Como nas edições anteriores, esse ano no fisl11 tivemos várias palestras relacionadas com Ruby e Rails.

Quarta, 21 de julho

No primeiro dia, mostrei o uso do Spree, uma plataforma completa de comércio eletrônico desenvolvida em Ruby on Rails, como base de um novo sistema de loja virtual da Locaweb.

Nessa apresentação foram mostradas algumas técnicas de metaprogramação Ruby para lidar com as extensões do Spree e organizar melhor seu código.

Os slides da palestra “Locaweb + Spree: transformando código aberto em um projeto comercial” estão disponíveis nesse link:
http://www.slideshare.net/Prodis/locaweb-spree-transformando-cdigo-aberto-em-um-projeto-comercial

Quinta, 22 de julho

Neste dia, Daniel Lopes iniciou o “Mini-curso de Ruby e Rails”, introduzindo a linguagem de programação Ruby e os primeiros passos de Ruby on Rails.
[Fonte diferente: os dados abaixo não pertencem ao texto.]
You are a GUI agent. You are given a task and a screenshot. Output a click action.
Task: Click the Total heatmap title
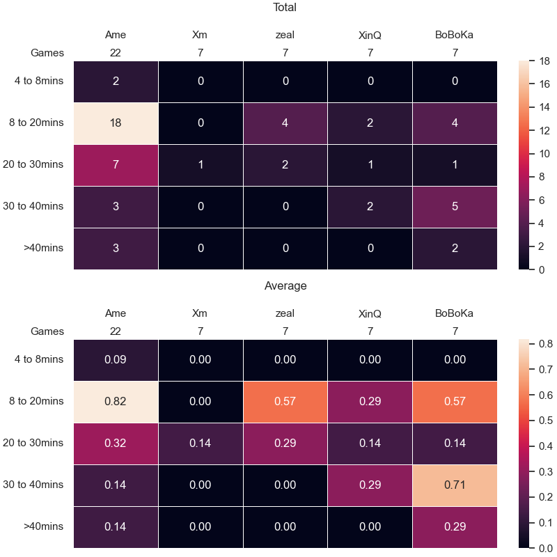pos(285,7)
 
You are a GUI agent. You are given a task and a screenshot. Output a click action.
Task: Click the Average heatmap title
pos(285,285)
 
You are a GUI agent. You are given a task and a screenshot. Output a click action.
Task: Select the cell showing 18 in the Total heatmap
pos(116,123)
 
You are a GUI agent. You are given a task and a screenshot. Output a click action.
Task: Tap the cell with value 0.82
pos(116,402)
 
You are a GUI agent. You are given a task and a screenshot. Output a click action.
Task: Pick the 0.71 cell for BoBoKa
pos(455,485)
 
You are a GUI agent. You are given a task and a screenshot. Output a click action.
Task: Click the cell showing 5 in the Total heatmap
pos(455,207)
Essa primeira parte do curso teve duas horas de duração com a sala lotada.

Sexta, 23 de julho

“Lapidando Ruby” foi uma palestra muito interessante de Mauricio Szabo. Foram apresentadas algumas práticas para deixar seu código Ruby mais limpo, e outras técnicas para que seus testes fiquem mais claros e compreensíveis.
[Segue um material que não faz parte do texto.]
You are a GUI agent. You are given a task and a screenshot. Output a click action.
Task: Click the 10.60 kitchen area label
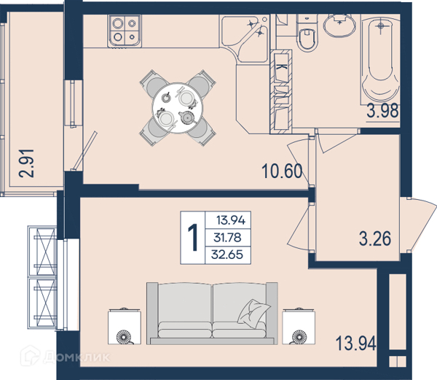pyautogui.click(x=282, y=171)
Os slides dessa palestra estão disponíveis nesse link:
http://www.slideshare.net/mauricioszabo/lapidando-ruby

A exemplo do dia anterior, a segunda parte do “Mini-curso de Ruby e Rails”, de Daniel Lopes, também teve sua sala lotada. O foco foi em montar uma aplicação simples em Ruby on Rails.

Sábado, 24 de julho

No último dia do fisl11, tivemos praticamente uma Maratona Ruby on Rails.

Para começar, Fabio Akita apresentou em duas horas “Ecossistema Ruby on Rails”, falando sobre o que se formou em volta do Ruby on Rails, como soluções completas em diversas áreas como deployment, e filosofias de empreendedorismo e desenvolvimento ágil.

Os slides dessa palestra estão disponíveis nesse link:
http://www.slideshare.net/akitaonrails/fisl-11-ecossistema-ruby-on-rails

Logo em seguida, tivemos mais uma apresentação do Fabio Akita, dessa vez sobre “Dicas de Desenvolvimento Web com Ruby”, onde foram mostradas algumas soluções simples para resolver o problema de lentidão de aplicações Web, por conta do entendimento pobre da arquitetura Web e suas alternativas.

Os slides dessa palestra estão disponíveis nesse link:
http://www.slideshare.net/akitaonrails/fisl-11-dicas-de-desenvolvimento-web-com-ruby

E o vídeo usado na apresentação está em:
http://dl.dropbox.com/u/1732133/dicas-de-desenvolvimento-web-com-rails.zip

E para finalizar a maratona, Daniel Lopes deu a terceira e última parte do “Mini-curso de Ruby e Rails”, finalizando a aplicação Ruby on Rails iniciada no segundo dia do treinamento e mostrando várias dicas interessantes sobre Rails.

Os slides de todo mini-curso estão disponíveis nesse link:
http://www.slideshare.net/danielvlopes/minicurso-ruby-e-rails

E o código fonte está em:
http://github.com/danielvlopes/fisl

.
Além disso, a galera do #HoraExtra esteve presente programando e publicando aplicações pequenas, desenvolvidas em Ruby on Rails, durante todo o fisl11. Mais detalhes do como isso aconteceu, você pode ver aqui.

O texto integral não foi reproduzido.